Establishing an IP path to the management interface is an obvious first step to ensuring remote management capabilities.

IntelliMagic Vision for SAN is designed to be storage-vendor neutral, though it's best suited for use in organizations that use VMware hypervisors in conjunction with their SAN storage. This is because it provides deep insight into both the storage layer and the VMware virtualization layer, and end-to-end storage performance metrics across all the layers of the infrastructure.

EG Innovations Infrastructure Monitoring. Unlike SolarWinds Storage Resource Monitor and IntelliMagic Vision for SAN, EG Innovations Infrastructure Monitoring doesn't focus solely on SAN storage. Rather, it's an infrastructure-level monitoring device that includes extensive storage monitoring capabilities.

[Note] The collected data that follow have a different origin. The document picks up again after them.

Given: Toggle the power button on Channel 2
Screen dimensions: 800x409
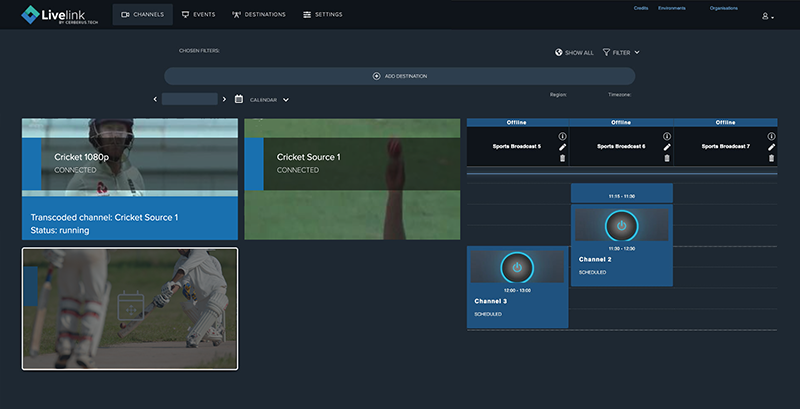Looking at the screenshot, I should (621, 225).
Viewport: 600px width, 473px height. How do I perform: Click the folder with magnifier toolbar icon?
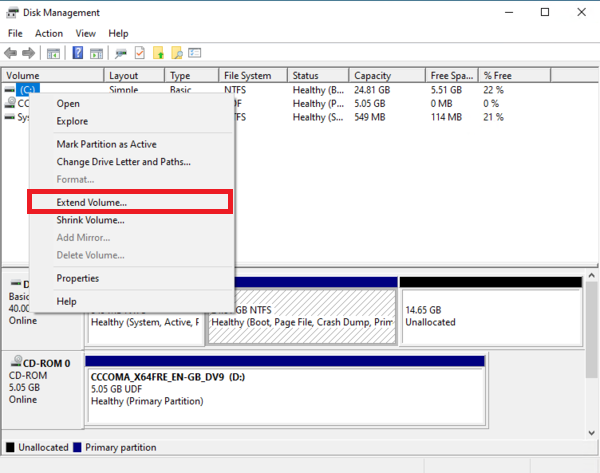[178, 52]
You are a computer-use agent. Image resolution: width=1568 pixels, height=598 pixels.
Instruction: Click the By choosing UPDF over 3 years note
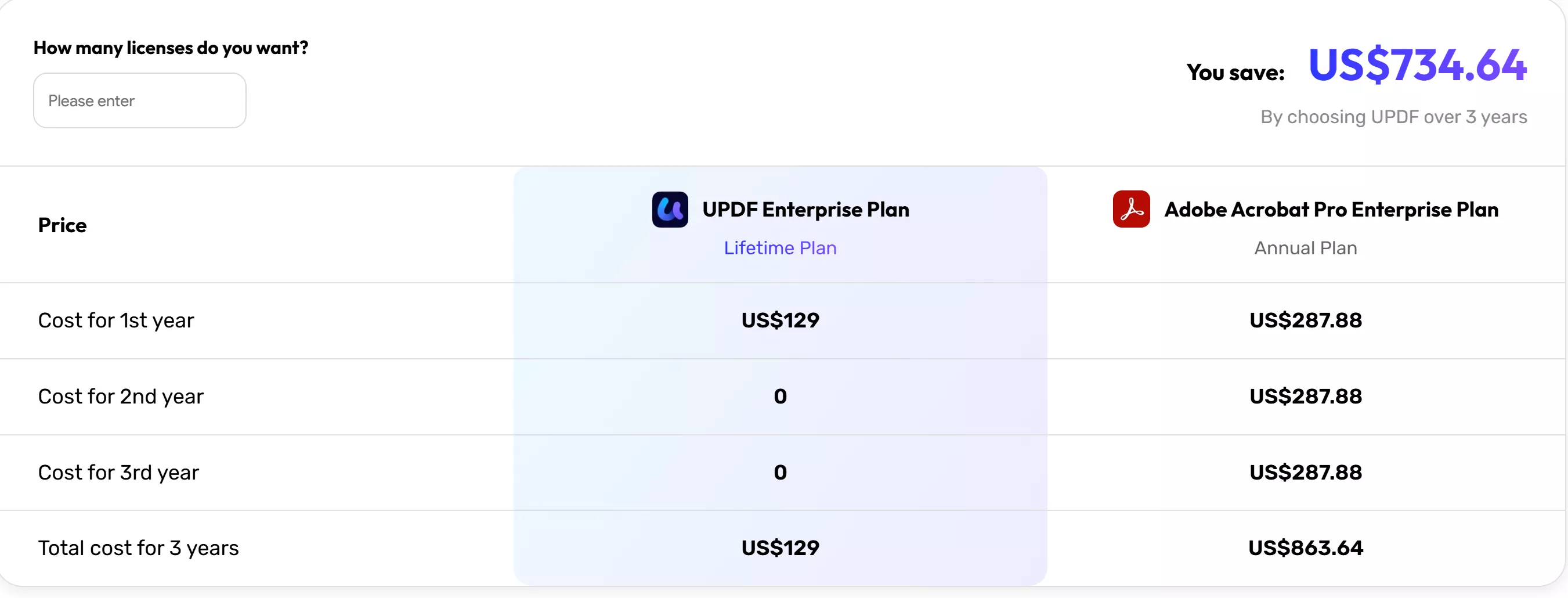[x=1394, y=117]
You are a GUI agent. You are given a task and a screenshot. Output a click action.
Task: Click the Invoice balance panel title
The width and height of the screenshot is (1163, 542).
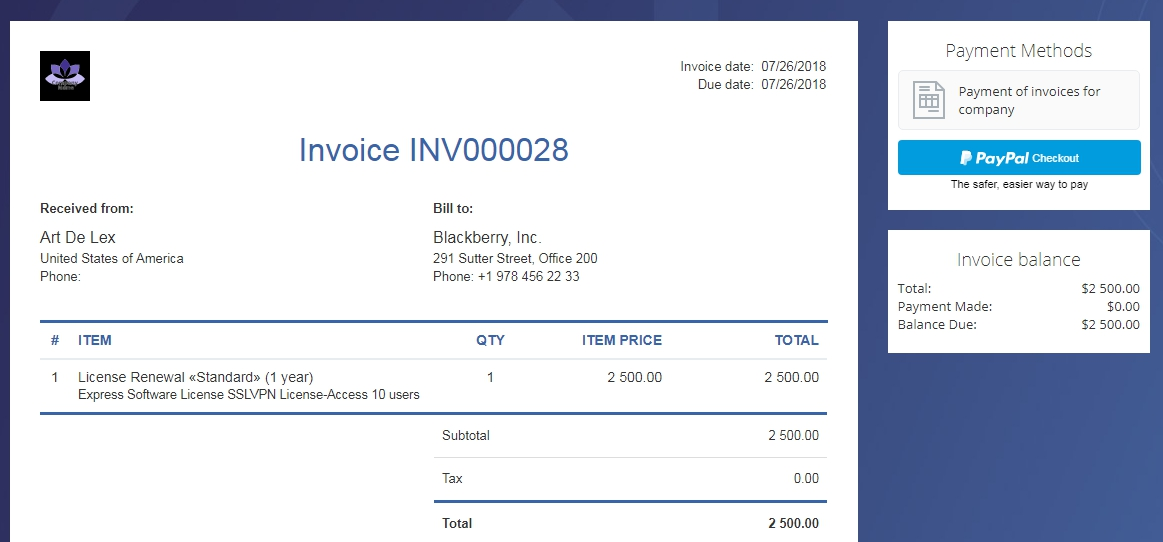pos(1018,260)
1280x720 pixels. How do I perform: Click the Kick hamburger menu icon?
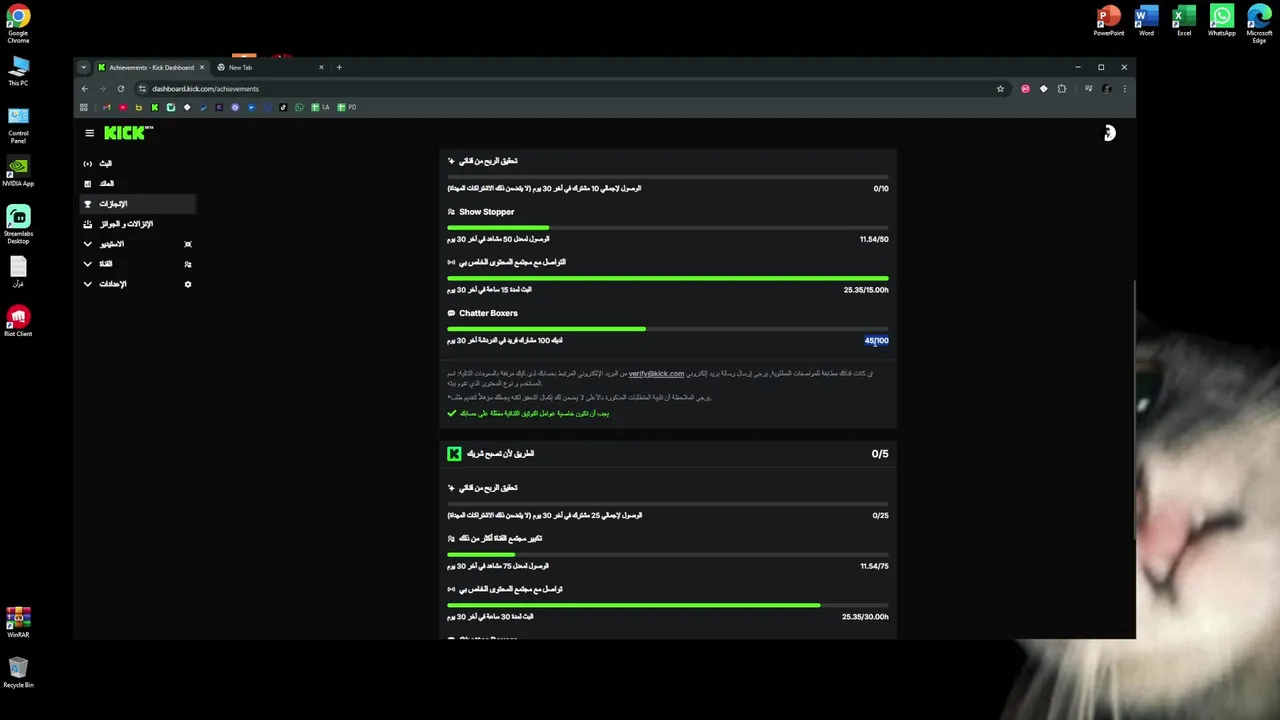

EG Innovations has designed its infrastructure monitoring tool to work with SAN and NAS hardware from vendors such as Dell EMC, Hewlett Packard Enterprise, Hitachi and NetApp. The software tracks storage performance and capacity across hardware devices and alerts administrators to issues. EG Innovations also provides diagnostic capabilities that help administrators determine whether slowdowns can be attributed to a storage problem or to something else.

Making remote storage admin work

Working remotely can be challenging, especially for storage admins. The key to successful SAN management while away from the office is to put the right tools in place and ensure they're remotely accessible. And doing this sooner rather than later makes sense, given how fast everything can change when a crisis hits.